Au début du XIX° siècle, la situation de l’algèbre se trouve bloquée : on ne sait toujours pas résoudre algébriquement (par radicaux [1]) l’équation algébrique (polynomiale) du cinquième degré [2], c’est-à-dire identifier algébriquement chacune de ses cinq racines.

En 1824, Abel vient aggraver la situation en la verrouillant : il démontre (par l’absurde) qu’il est impossible, dans le cas général, de la résoudre.

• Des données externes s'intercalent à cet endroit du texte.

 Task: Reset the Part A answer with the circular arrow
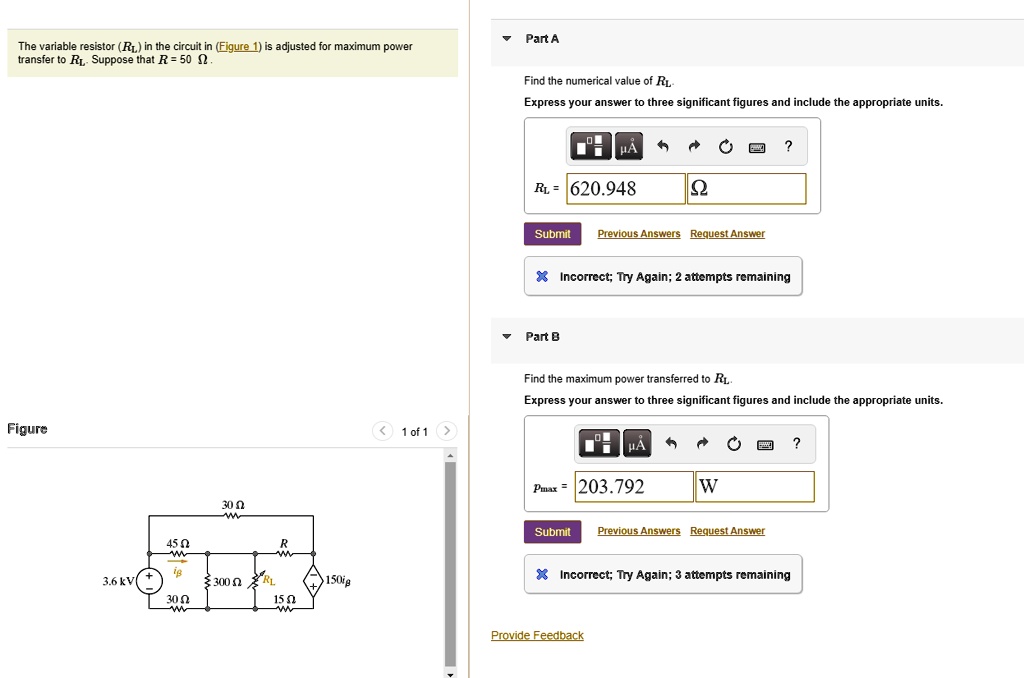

L’impasse de l’algèbre classique, fondée sur la résolution de son objet propre (l’équation algébrique) devient ainsi totale : à quoi bon désormais une algèbre, travaillant depuis un millénaire (IX°-XVIII°) sur l’objet qu’elle a inventé (l’équation polynomiale) - ajouté aux antiques objets arithmétique (le nombre) et géométrique (la figure) - si l’inconnue n’est plus identifiable par les moyens même (algébriques et arithmétiques) qui l’ont déterminée comme inconnue ? À quoi bon une inconnue déterminée s’il est assuré qu’en algèbre, elle restera radicalement inidentifiable, dépourvue de tout nom propre et donc algébriquement anonyme ?

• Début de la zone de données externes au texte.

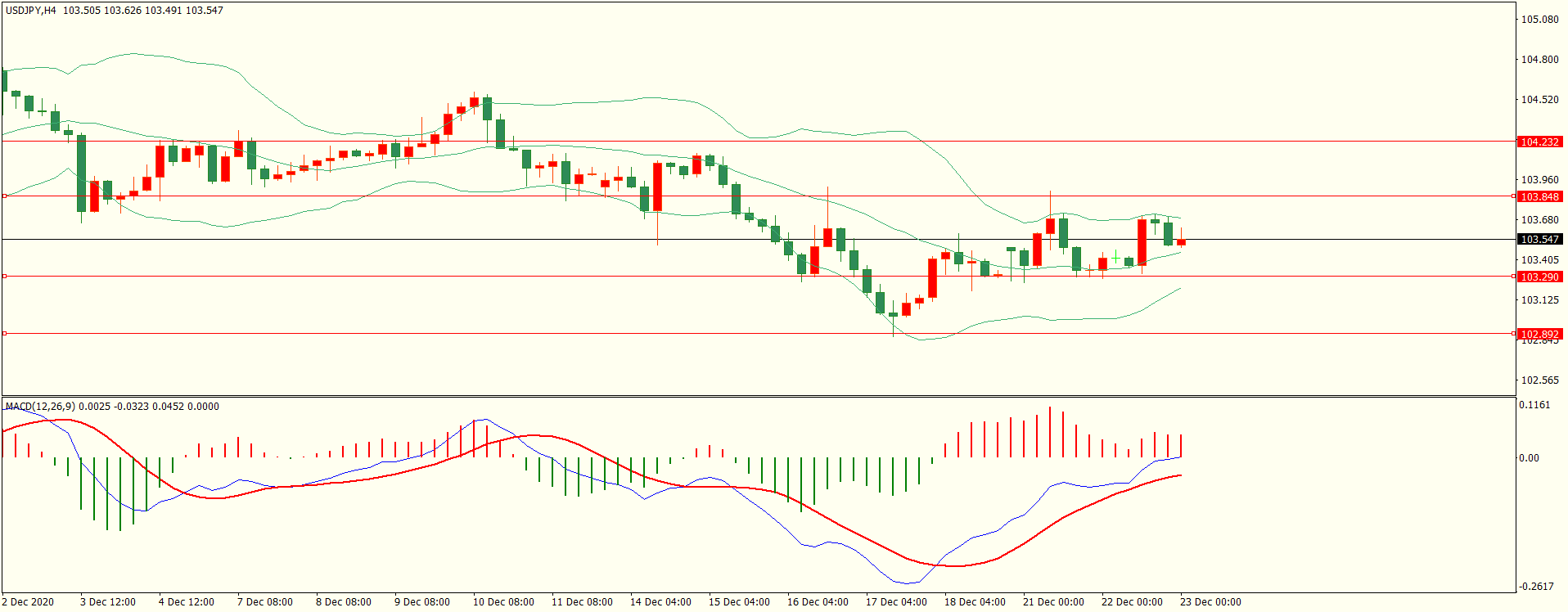The height and width of the screenshot is (612, 1568).
Task: Click the 105.080 value on price scale
Action: [1539, 20]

C’est en ce point qu’en 1830 Galois vient révolutionner la problématique de l’algèbre en dégageant la structure secrète qui préside à cette impossibilité : celle de groupe.

Ce faisant, la nouvelle théorie galoisienne inaugure l’algèbre moderne qui va révolutionner l’algèbre classique de trois manières intriquées : 1) en déplaçant l’intérêt algébrique porté à l’équation : il faut abandonner le désir de la résoudre et s’attacher désormais à caractériser son groupe, organisateur secret du collectif des racines ; 2) en étendant l’algèbre à l’étude de structures telles celle de groupe, sans se restreindre à l’étude des équations polynomiales ; 3) en reconstruisant toute la mathématique moderne sur la base de nouvelles structures algébriques (groupes, anneaux, corps, espaces vectoriels, …).

Le statut de l’inconnue x au principe de l’algèbre s’en trouve radicalement renversé : avec sa lettre « x », l’algèbre classique avait formalisé l’objet « inconnue » qu’elle avait extrait de son néant arithmétique (l’arithmétique, opérant du connu au connu, ne connaissait pas l’inconnue) aux fins de le résorber, par calculs successifs, jusqu’à connaître algébriquement in fine la quantité inconnue et pouvoir lui donner un nom algébrique.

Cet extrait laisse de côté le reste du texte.